Do SSILD as a WBTB - WHY? So this is where SSILD will be most effective and why it is used for lucid dreaming. Perform a wbtb, I stay up from between 3 and 10 mins. I then get comfy and perform the cycles, the trick is to fall asleep whilst performing the cycles, You should aim for at least 3-4 cycles before you nod off. If you feel you are falling asleep during the very first cycle then you can put your arm or elbow in the air until you have done 3-4 cycles to keep you awake. Remeber, the magic happens AFTER you fall asleep so theres no need to stay still - you can scratch & swallow etc.............. Why does SSILD work? who knows? Fo me the logic is straight-forward - by cycing through the sense you are increasing your self awareness of these senses so as you sleep, your self awareness is raised allowing oddities to be spotted in dreams.

Do SSILD as a WILD - WHY? During the steps above it is possible if you feel like it to continue doing the steps until REM kicks in. You can cycle the steps or as Dolphin does, focus on one of the steps and use it as an anchor to WILD. My last WILD involved me cycling the steps and when I started getting dreamlets i then focused more time and attention of the 'seeing' step, nest thing i know i am feeling vibrations and got on OBE :-)
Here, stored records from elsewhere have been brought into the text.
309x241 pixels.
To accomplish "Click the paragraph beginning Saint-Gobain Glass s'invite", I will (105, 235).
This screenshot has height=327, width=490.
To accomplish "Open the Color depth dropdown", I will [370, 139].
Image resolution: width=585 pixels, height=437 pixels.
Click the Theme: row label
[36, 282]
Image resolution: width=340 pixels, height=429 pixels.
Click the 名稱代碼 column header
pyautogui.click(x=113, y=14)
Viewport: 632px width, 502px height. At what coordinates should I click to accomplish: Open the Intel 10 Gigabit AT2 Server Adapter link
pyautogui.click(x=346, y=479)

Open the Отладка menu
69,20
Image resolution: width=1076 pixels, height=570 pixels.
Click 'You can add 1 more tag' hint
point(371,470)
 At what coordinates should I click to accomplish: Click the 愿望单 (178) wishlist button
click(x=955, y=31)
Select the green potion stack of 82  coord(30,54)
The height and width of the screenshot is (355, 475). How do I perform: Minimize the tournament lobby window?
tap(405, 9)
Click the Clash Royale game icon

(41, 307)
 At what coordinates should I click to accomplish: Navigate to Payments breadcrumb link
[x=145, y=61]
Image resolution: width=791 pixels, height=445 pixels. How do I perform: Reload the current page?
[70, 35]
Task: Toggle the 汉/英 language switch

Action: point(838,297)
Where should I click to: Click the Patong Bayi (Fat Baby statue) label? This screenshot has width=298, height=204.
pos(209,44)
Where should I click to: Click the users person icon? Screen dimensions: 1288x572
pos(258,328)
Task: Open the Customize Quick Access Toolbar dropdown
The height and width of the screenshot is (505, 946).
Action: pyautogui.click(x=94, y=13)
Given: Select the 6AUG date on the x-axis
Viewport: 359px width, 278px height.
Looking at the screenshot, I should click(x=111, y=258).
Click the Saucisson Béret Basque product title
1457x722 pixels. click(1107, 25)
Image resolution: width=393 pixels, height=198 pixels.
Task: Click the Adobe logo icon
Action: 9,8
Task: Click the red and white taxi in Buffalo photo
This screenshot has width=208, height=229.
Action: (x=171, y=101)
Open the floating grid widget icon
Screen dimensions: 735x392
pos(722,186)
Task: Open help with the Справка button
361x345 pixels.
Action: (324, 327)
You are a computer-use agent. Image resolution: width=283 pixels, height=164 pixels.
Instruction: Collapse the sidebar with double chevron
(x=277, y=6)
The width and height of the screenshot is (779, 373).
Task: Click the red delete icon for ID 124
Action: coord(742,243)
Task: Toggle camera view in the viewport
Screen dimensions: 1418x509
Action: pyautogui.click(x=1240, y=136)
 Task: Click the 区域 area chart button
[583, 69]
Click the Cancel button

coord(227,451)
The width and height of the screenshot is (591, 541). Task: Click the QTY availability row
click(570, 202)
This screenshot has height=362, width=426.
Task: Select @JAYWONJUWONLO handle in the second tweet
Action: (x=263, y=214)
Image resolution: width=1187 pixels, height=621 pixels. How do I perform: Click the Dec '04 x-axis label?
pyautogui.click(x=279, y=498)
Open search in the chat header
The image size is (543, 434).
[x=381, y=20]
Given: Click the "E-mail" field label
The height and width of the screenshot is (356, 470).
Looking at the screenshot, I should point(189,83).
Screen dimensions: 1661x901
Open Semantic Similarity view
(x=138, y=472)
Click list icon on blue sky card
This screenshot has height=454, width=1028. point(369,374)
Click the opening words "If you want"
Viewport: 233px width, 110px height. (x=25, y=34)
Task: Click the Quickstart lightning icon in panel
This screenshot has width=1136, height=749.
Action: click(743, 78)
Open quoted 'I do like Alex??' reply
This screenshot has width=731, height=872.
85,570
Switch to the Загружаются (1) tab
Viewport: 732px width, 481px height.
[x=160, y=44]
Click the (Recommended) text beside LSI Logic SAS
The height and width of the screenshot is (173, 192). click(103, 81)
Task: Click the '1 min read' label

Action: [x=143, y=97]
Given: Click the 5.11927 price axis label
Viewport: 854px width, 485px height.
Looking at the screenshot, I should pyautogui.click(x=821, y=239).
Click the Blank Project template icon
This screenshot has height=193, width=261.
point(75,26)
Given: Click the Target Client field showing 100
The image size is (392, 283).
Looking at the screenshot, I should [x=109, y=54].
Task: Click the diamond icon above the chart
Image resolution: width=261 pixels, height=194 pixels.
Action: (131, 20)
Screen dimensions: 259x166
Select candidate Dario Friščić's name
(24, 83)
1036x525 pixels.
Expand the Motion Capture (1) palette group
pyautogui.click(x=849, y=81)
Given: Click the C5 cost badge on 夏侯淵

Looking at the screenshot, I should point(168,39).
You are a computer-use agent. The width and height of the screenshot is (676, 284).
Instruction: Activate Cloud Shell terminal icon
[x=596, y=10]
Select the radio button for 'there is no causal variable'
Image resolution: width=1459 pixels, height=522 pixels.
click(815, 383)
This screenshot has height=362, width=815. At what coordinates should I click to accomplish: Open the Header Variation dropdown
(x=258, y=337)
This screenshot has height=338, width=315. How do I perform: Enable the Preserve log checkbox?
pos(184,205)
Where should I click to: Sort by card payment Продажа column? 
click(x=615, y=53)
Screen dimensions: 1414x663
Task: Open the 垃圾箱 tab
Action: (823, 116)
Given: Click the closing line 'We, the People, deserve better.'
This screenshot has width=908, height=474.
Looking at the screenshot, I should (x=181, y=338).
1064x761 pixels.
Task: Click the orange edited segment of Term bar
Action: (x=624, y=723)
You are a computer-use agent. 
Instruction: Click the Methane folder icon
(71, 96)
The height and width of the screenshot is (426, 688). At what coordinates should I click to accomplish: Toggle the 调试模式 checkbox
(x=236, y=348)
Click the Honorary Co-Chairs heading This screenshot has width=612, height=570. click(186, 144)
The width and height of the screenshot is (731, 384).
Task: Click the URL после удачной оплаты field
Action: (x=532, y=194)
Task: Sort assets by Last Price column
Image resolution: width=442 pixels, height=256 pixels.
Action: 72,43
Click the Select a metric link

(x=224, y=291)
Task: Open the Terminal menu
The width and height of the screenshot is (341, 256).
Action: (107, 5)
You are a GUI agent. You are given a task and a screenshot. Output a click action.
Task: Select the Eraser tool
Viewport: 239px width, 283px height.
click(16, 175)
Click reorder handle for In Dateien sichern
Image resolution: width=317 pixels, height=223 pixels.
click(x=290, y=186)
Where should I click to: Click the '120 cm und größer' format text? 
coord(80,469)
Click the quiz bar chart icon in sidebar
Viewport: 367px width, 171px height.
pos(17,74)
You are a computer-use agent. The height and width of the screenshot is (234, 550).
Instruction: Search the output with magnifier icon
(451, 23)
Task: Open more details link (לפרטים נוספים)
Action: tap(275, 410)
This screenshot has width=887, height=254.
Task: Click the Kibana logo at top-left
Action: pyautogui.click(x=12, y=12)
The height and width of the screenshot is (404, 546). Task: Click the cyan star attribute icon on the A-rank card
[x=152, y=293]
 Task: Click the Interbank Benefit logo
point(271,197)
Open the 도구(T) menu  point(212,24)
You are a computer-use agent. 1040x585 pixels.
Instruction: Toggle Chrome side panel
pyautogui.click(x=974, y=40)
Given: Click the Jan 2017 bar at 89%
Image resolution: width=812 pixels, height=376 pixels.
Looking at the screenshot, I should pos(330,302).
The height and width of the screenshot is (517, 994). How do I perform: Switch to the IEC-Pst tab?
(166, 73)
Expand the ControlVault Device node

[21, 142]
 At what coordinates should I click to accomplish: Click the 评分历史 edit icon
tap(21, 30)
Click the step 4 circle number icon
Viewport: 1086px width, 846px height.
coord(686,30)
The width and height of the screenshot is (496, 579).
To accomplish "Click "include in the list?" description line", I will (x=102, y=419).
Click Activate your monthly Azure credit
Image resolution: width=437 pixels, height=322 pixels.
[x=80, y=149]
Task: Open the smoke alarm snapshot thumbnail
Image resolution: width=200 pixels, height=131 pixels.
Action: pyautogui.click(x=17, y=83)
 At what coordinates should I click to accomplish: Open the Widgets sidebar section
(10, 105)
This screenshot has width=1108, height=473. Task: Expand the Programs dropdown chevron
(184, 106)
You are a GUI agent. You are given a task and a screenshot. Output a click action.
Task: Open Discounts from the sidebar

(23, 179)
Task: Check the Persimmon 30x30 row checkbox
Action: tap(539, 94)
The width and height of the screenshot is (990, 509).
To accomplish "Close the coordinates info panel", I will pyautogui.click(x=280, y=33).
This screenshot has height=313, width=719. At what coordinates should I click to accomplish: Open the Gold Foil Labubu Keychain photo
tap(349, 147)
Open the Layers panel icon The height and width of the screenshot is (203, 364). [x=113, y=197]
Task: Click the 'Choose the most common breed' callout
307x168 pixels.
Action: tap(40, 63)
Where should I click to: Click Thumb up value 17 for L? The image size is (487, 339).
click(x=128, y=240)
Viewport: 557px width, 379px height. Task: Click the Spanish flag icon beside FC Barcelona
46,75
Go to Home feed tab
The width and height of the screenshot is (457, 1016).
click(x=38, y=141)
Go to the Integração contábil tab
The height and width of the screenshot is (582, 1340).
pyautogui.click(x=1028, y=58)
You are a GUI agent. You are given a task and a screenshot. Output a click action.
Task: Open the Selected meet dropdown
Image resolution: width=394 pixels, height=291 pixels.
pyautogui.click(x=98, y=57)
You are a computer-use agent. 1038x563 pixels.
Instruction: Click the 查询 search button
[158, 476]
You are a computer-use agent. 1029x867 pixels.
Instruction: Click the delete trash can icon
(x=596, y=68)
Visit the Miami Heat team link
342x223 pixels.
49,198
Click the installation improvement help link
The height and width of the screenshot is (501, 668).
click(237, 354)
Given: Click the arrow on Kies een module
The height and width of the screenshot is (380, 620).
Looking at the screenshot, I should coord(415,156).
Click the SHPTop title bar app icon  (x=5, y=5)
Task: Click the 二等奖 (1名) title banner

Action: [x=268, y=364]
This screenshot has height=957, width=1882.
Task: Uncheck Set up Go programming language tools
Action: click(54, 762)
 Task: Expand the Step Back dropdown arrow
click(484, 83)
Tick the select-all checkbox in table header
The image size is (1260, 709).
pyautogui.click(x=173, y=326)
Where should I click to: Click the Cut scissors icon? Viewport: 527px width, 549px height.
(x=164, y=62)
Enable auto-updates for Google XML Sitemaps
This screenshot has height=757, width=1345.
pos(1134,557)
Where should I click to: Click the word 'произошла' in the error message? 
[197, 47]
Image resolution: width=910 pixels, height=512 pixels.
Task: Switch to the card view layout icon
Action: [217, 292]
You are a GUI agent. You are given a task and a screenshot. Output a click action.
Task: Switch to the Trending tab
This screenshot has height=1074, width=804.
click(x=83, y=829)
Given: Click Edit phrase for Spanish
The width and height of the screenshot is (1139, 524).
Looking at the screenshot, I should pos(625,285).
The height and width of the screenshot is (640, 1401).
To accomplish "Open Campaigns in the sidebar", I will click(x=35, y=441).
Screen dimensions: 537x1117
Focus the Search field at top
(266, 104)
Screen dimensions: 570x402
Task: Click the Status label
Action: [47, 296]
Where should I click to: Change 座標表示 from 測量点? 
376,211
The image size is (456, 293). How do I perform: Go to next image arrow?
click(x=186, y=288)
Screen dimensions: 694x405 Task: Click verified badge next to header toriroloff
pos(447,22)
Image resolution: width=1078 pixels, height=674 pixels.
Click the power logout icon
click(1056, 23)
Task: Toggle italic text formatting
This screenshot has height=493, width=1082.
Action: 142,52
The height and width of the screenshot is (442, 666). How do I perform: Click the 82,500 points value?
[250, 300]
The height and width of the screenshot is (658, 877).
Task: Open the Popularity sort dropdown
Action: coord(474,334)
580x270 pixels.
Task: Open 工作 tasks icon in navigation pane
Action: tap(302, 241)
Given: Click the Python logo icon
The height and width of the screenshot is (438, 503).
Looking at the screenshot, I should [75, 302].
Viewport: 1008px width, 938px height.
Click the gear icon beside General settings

So SSILD can by mix matched to suit your needs, experiment with adding in other stuff such as a affirmation during the 'hearing' step or what i do is during the 'touch'step i 'feel' my hands and tell myself to reality check next time i see my hands

SSILD is powerful - a very powerful sedative, it really puts you in a trance and can be used for many applications. When i first started out there were 100 techniques to choose from, 100 daytime meditation techniques, 100 'relax to sleep' methods and it all becomes an overwhelming choice. 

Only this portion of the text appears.